Set task A: Which record labels or production companies does the Tanx reissue passage name as releasing the material?
Set task B: Write a continuation of the Tanx reissue passage that picks up after its final sentence.

Supplied text:

- - -

Tanx received numerous remasters on CD, beginning in 1985 on Bolan's record label Marc On Wax. This first reissue came with all of T. Rex's non-album singles and B-Sides released in 1973 as well as the tracks released under the Big Carrot moniker. Edsel Records re-released the album in 1994 as part of their extensive T. Rex reissue campaign with a different set of bonus tracks. A companion release, entitled Left Hand Luke (The Alternative Tanx), was released in 1995 and contained alternative versions, studio rough mixes and demos of the main album and bonus tracks. A combined album digipak was released in 2002. In 2003, further recordings from the Tanx sessions were released by Thunderwing Productions Limited (TPL), the owners of several original ¼", 1" and 2" Master Tape recordings of Marc Bolan & T. Rex. These tracks were released as The Tanx Recordings.

- - -

Pointing data for screenshots:

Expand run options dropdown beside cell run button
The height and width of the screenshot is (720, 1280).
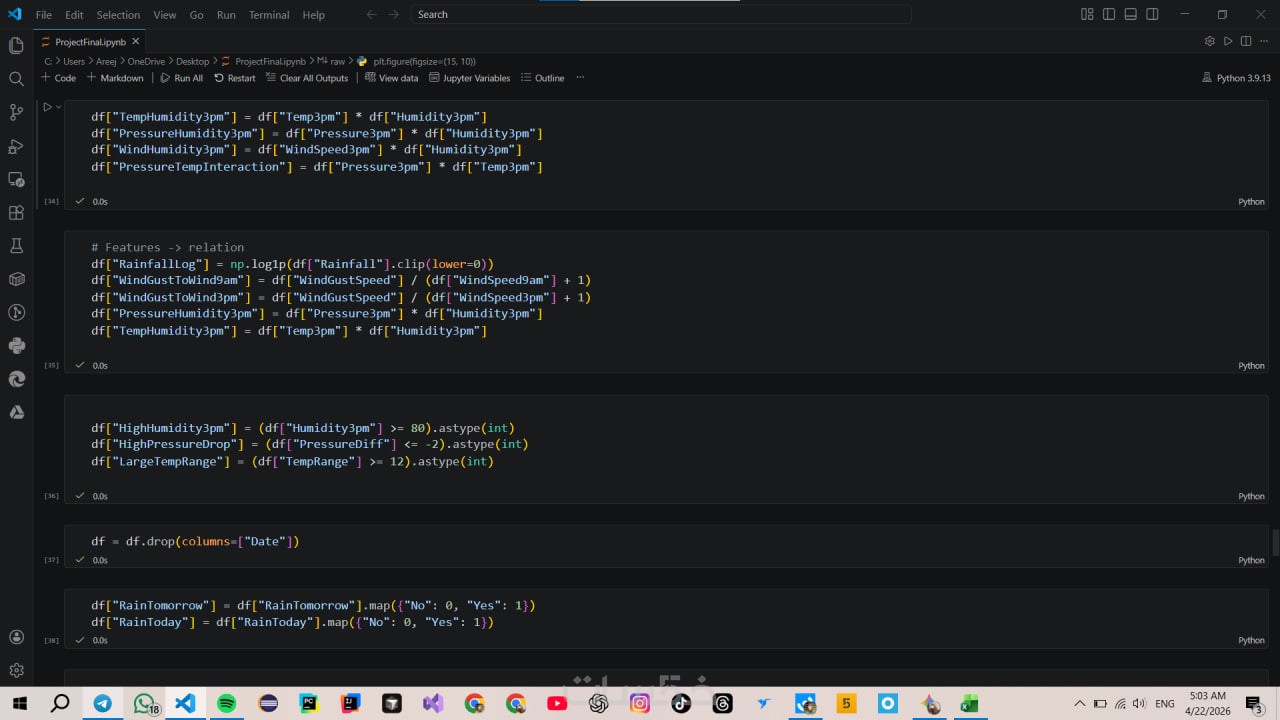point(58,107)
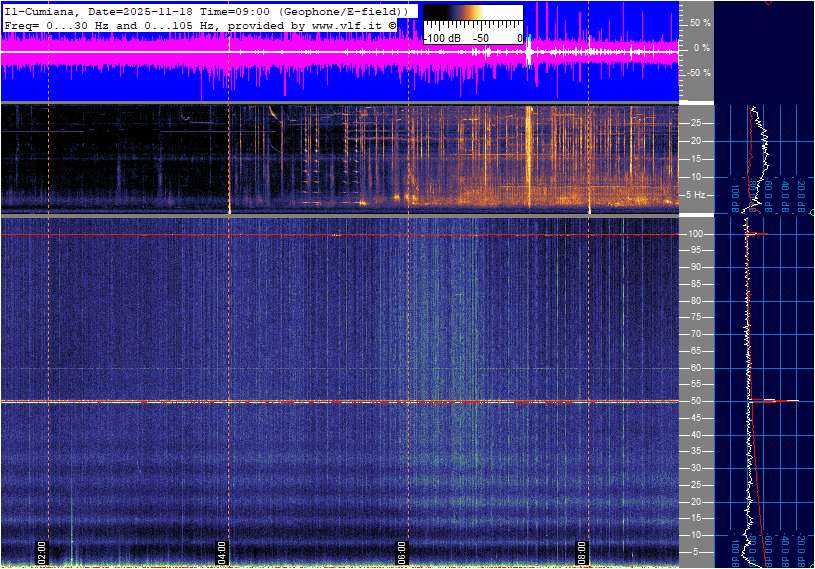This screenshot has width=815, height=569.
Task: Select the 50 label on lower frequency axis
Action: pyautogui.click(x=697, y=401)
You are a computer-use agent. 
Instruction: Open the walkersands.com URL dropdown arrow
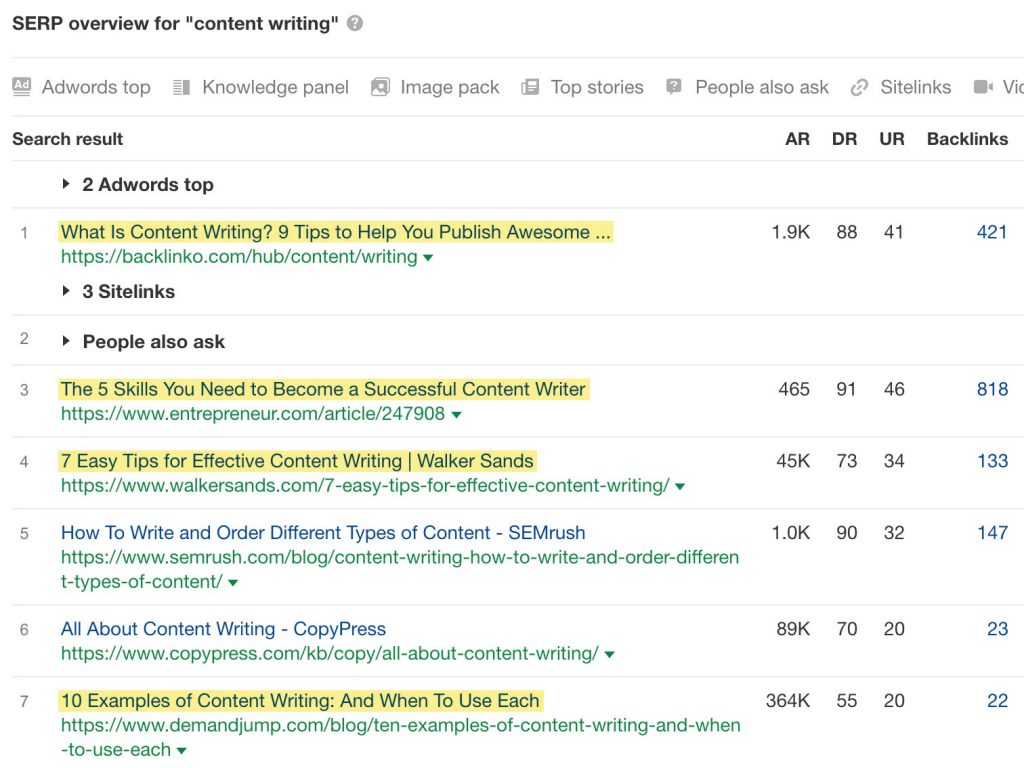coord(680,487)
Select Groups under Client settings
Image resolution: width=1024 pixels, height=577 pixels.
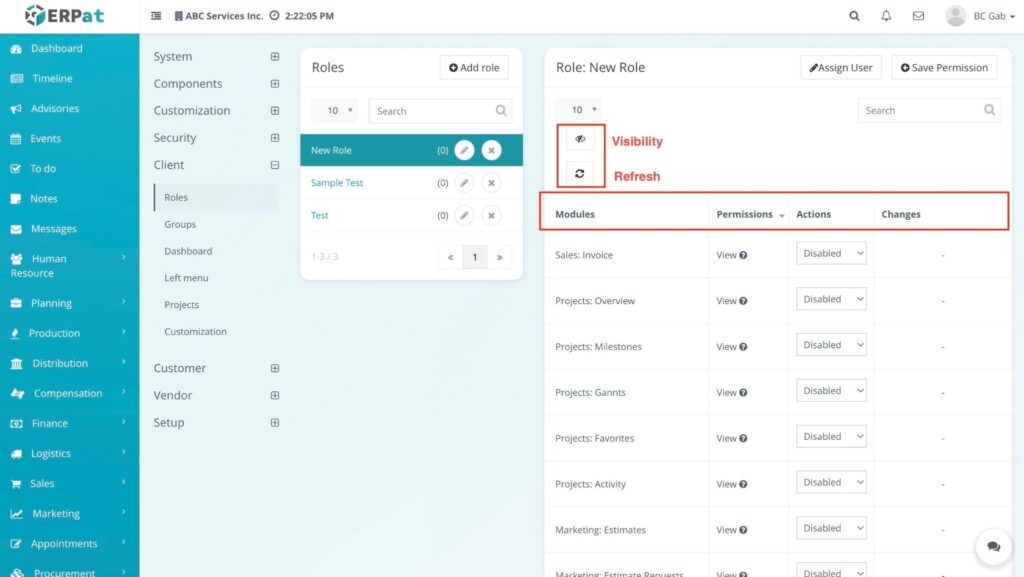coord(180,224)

- - -

Answer A: Marc On Wax, Edsel Records, and Thunderwing Productions Limited (TPL)

Answer B:
== Reception ==

At the time, Tanx received favourable reviews in both the NME and Record Mirror. James Johnson of NME wrote "it's the calmer, more relaxed" tracks like "Electric Slim and the Factory Hen" that were most palatable. Val Mabbs at Record Mirror found the lyrics simplistic but noted that the album was "musically the most interesting from T. Rex to date and features mellotron very strongly, as well as some beautifully arranged saxophone sounds and piano work". Penny Valentine at Sounds thought the tracks "probably stand up better than most of the stuff he's done over the past couple of years" and claimed Bolan was "obviously back to strong lyrics", once again singling out "Electric Slim". Creem hailed it saying, "song for song, this might be Marc Bolan's strongest album. Certainly, it's the most varied, and the most musical". However, it was derided by Rolling Stone: reviewer Paul Gambaccini wrote "This one album might have made a good EP [...] I can't see many people being truly pleased with it. But I've been wrong before." He nevertheless praised tracks like "Mister Mister," "Electric Slim and the Factory Hen," and "Broken Hearted Blues."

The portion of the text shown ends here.